Their roots are shallow and will be very near to the surface of the soil. Pull any weeds by hand, or use a cover of mulch instead.
Water your plants regularly, only around the soil. Don’t pour water over the entire plant or you will make it a target for mildew infestation. Water around twice a week in dry weather, particularly when the flowers are in bloom and the pods are developing. Once the pods are mature, and the plant begins to die back, you can limit the water to encourage the drying process.
The plants will grow fine in a container at least 10 inches across and deep, but since each plant produces a relatively small number of beans, it may not be practical to grow an entire chickpea crop in pots. To get a usable-sized crop, you will need several plants which may make container growing unsuitable even though the plants will grow just fine in pots.
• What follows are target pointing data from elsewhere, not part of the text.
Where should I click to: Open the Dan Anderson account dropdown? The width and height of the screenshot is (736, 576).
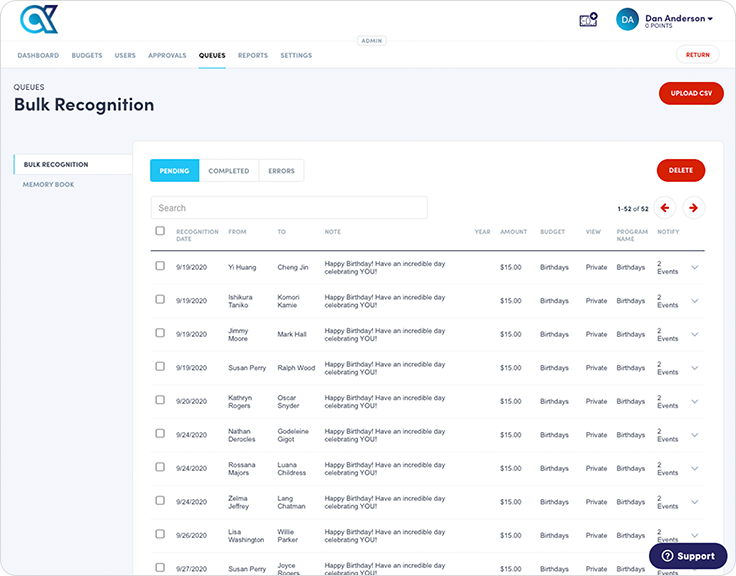(679, 18)
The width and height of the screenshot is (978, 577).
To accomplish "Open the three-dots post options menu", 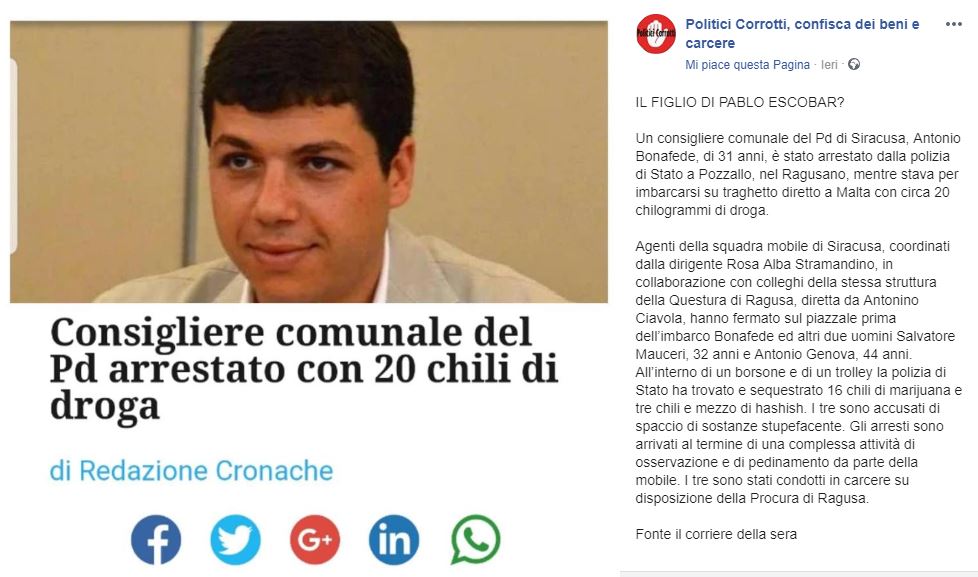I will [x=954, y=24].
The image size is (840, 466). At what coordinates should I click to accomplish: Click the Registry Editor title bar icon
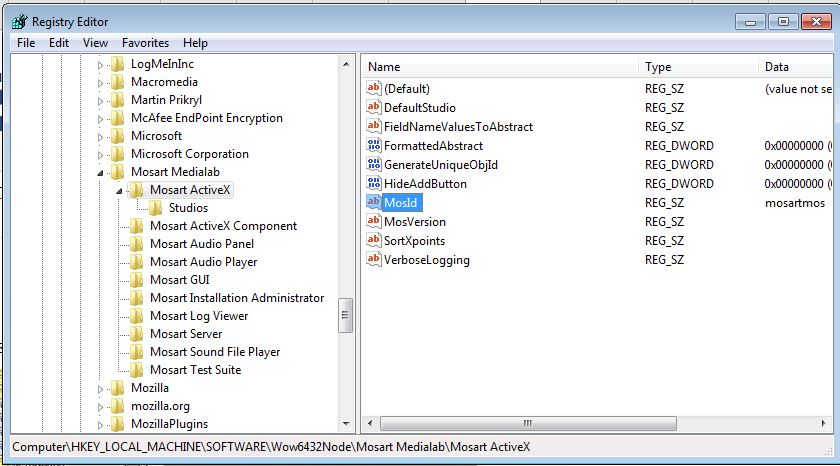[19, 21]
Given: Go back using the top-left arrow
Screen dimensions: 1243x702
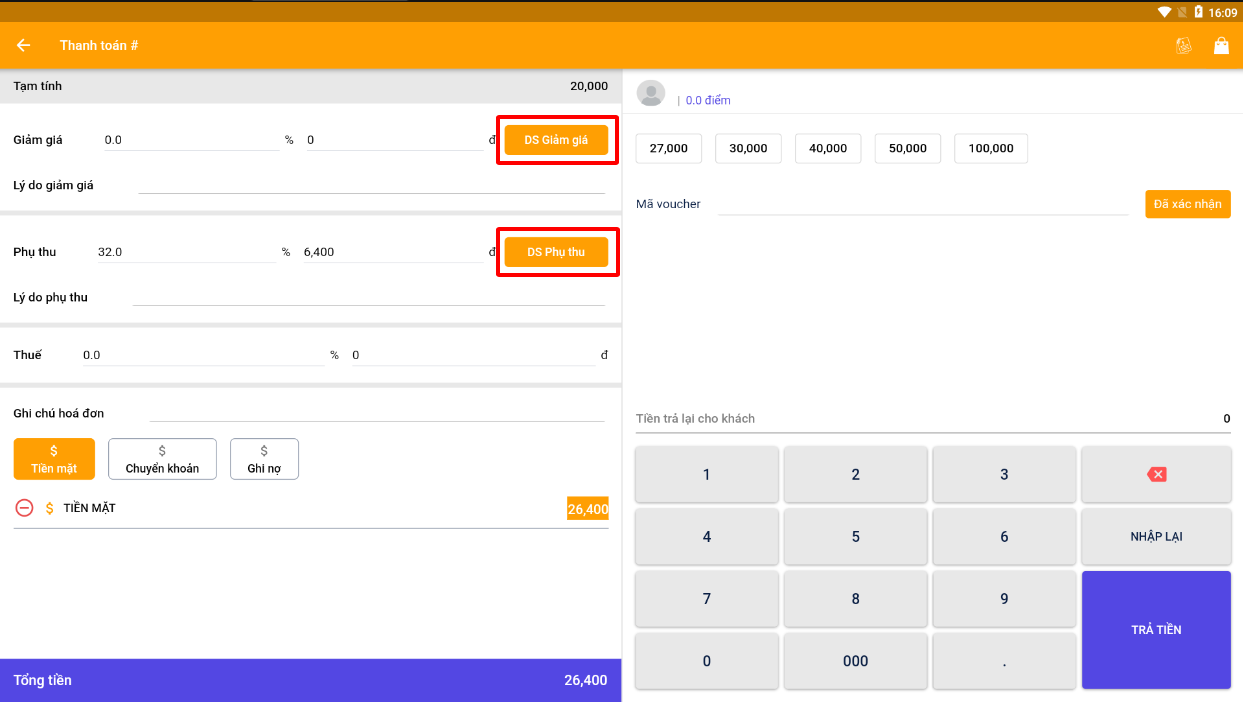Looking at the screenshot, I should click(x=23, y=45).
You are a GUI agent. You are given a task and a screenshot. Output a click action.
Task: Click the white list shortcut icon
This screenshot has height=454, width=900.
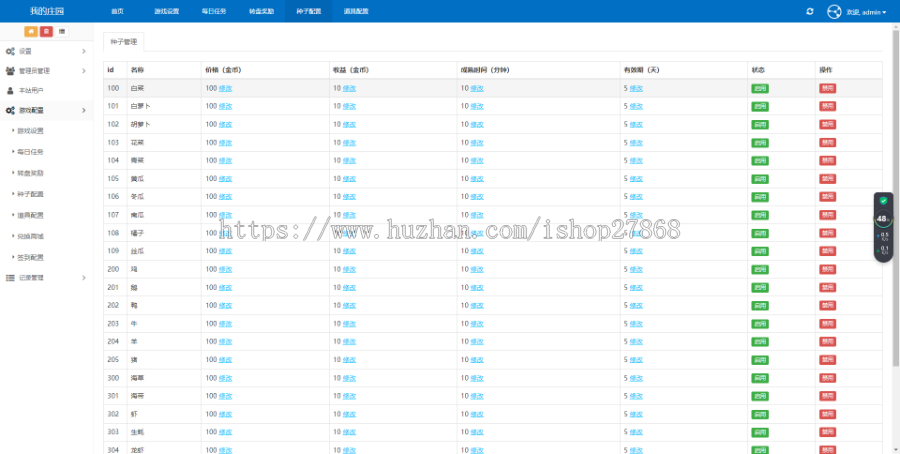click(61, 32)
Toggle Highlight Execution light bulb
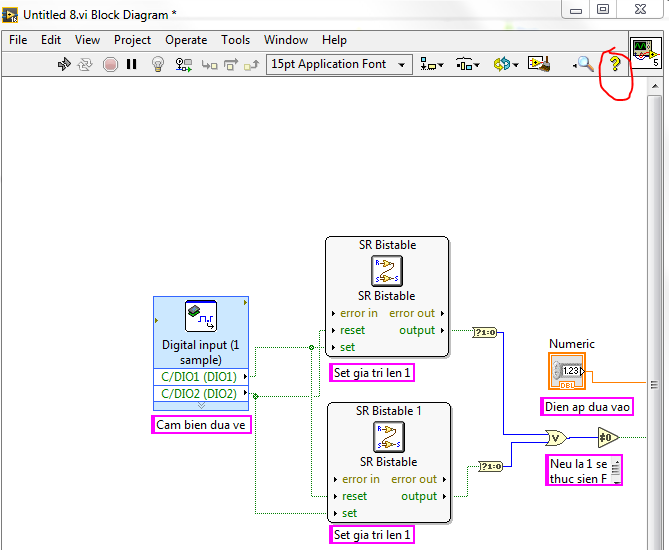The height and width of the screenshot is (550, 669). (157, 64)
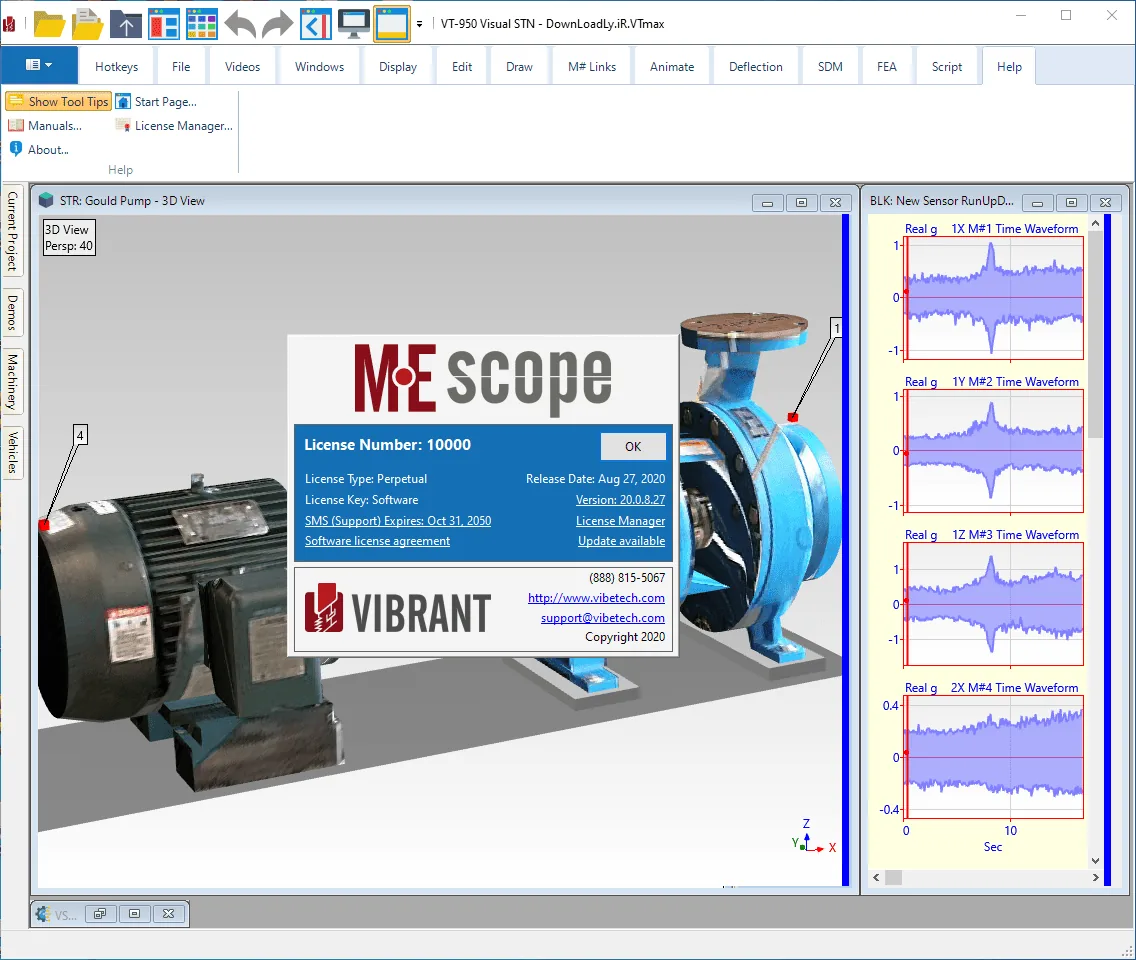Image resolution: width=1136 pixels, height=960 pixels.
Task: Click the Software license agreement link
Action: (x=377, y=541)
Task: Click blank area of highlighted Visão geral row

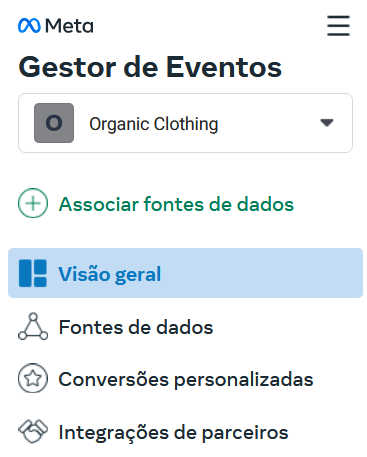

You’d need around 7 or 8 plants per person.
Pests and Diseases
Many insects can be a threat to your chickpea plants, such as leafhoppers, bean beetles, mites and aphids. Large bugs like bean beetles can be picked off when you see them, and you should remove any leaves that have egg cases on them. Natural insect sprays with pyrethrins can help deter them, but you will still need to check your plants regularly.
Aphids are smaller and can be harder to deal with. A hard spray of water can wash them off but you would have to do that almost daily (or more) to keep them away. Insecticide soap spray is another idea. The aphids themselves are fairly harmless unless in large numbers, but you do have to worry about them spreading diseases like bean mosaic virus.
Bean mosaic virus will kill your plants, but there are a number of resistant varieties of chickpeas that you can plant as a precaution. The leaves will start to roll and have a crinkled appearance, and the entire plant will be stunted. There is no treatment, so any effected plants should be dug up and destroyed. Burn them or put them in the garbage, but don’t add them to your compost heap or brush pile.
Fungus spores that favor chickpeas can be dormant in the soil for several years, so you must rotate your crops. Ideally, planting no other beans or legumes in the same area for at least 3 years to prevent the buildup of spores.
Harvest and Storage
The plants will grow small 1-inch long pods, each with only one or two beans inside. If you are used to growing peas or other podded beans, this may seem disappointing or a sign of trouble. That’s just the way the plant grows.
Though they can be picked while still green and eaten like fresh snap beans, it’s more common to harvest chickpeas as a dried bean crop. You can leave the pods on the plant until they have dried completely, but damp weather can put them at risk of mold. Instead, pick the pods once the leaves of the plant have turned brown and bring them indoors to finish drying.
Lay them out where it is warm and also well-ventilated until the chickpeas don’t dent when bitten. Once they are completely dry, you can store them in an air-tight container where it is cool for up to a year.